This is a solr client for scala providing a query interface like SolrJ, just asynchronously / non-blocking.
- Installation
- Usage
- Load Balancing
- Solr Cloud / ZooKeeper Support
- Retry Policy
- Request Interception / Filtering
- Metrics
- License
You must add the library to the dependencies of the build file, e.g. add to build.sbt
:
libraryDependencies += "io.ino" %% "solrs" % "1.3.4"
solrs is published to maven central for both scala 2.10 and 2.11.
At first an instance of AsyncSolrClient
must be created with the url to the Solr server, an AsyncHttpClient
instance and the response parser to use.
This client can then be used to query solr and process future responses.
A complete example:
import io.ino.solrs.AsyncSolrClient
import org.apache.solr.client.solrj.response.QueryResponse
import org.apache.solr.client.solrj.SolrQuery
import scala.concurrent.Future
import scala.concurrent.ExecutionContext.Implicits.global
val solr = AsyncSolrClient("http://localhost:8983/solr/collection1")
val query = new SolrQuery("scala")
val response: Future[QueryResponse] = solr.query(query)
response.onSuccess {
case qr => println(s"found ${qr.getResults.getNumFound} docs")
}
solr.shutdown
The AsyncSolrClient
can further be configured with an AsyncHttpClient
instance and the response parser
via the AsyncSolrClient.Builder
(other configuration properties are described in greater detail below):
import com.ning.http.client.AsyncHttpClient
import io.ino.solrs.{CodaHaleMetrics, AsyncSolrClient}
import org.apache.solr.client.solrj.impl.XMLResponseParser
val solr = AsyncSolrClient.Builder("http://localhost:8983/solr/collection1")

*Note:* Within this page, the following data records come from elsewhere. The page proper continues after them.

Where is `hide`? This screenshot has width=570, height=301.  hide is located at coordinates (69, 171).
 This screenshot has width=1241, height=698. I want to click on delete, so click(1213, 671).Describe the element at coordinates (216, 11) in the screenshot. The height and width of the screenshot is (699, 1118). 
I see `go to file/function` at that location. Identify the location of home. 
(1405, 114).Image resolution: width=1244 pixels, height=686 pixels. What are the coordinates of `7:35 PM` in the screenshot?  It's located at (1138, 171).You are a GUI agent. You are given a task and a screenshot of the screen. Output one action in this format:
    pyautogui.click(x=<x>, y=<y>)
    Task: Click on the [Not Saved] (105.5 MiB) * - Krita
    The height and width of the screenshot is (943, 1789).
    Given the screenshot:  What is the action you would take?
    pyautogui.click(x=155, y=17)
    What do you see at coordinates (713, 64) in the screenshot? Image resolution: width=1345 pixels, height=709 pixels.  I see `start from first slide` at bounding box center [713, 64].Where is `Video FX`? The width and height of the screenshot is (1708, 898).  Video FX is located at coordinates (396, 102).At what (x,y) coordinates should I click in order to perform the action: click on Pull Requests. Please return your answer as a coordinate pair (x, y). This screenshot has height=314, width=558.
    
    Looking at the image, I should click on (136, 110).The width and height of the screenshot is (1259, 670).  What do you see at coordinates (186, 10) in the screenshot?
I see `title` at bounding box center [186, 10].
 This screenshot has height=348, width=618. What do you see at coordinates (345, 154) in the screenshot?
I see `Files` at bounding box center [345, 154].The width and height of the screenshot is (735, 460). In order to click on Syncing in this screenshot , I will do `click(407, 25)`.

.withHttpClient(new AsyncHttpClient())
.withResponseParser(new XMLResponseParser())
.build
Solrs supports load balancing of queries over multiple solr servers. There are 2 load balancers provided out of the box,
a simple round robin LB and statistics based LB that selects the "fastest" server. If none of them is suitable for you, of course you can write your own
load balancer by implementing io.ino.solrs.LoadBalancer
.
The RoundRobinLB
is a simple round robin load balancer. It load balances over a given list of solr server urls (if statically known),
alternatively you can provide a SolrServers
instance, which allows runtime resolution of solr server urls, e.g. by
reading them from ZooKeeper (see Solr Cloud Support for more details).
To run solrs with a RoundRobinLB
you have to pass it to the Builder
import io.ino.solrs._
val lb = RoundRobinLB(IndexedSeq("http://localhost:8983/solr/collection1", "http://localhost:8984/solr/collection1"))
val solr = AsyncSolrClient.Builder(lb).build
The FastestServerLB
is a statistics based load balancer that classifies servers as "fast" and "slow" servers (based on
their latest average response time) and selects one of the "fast" servers (round robin) when asked for one.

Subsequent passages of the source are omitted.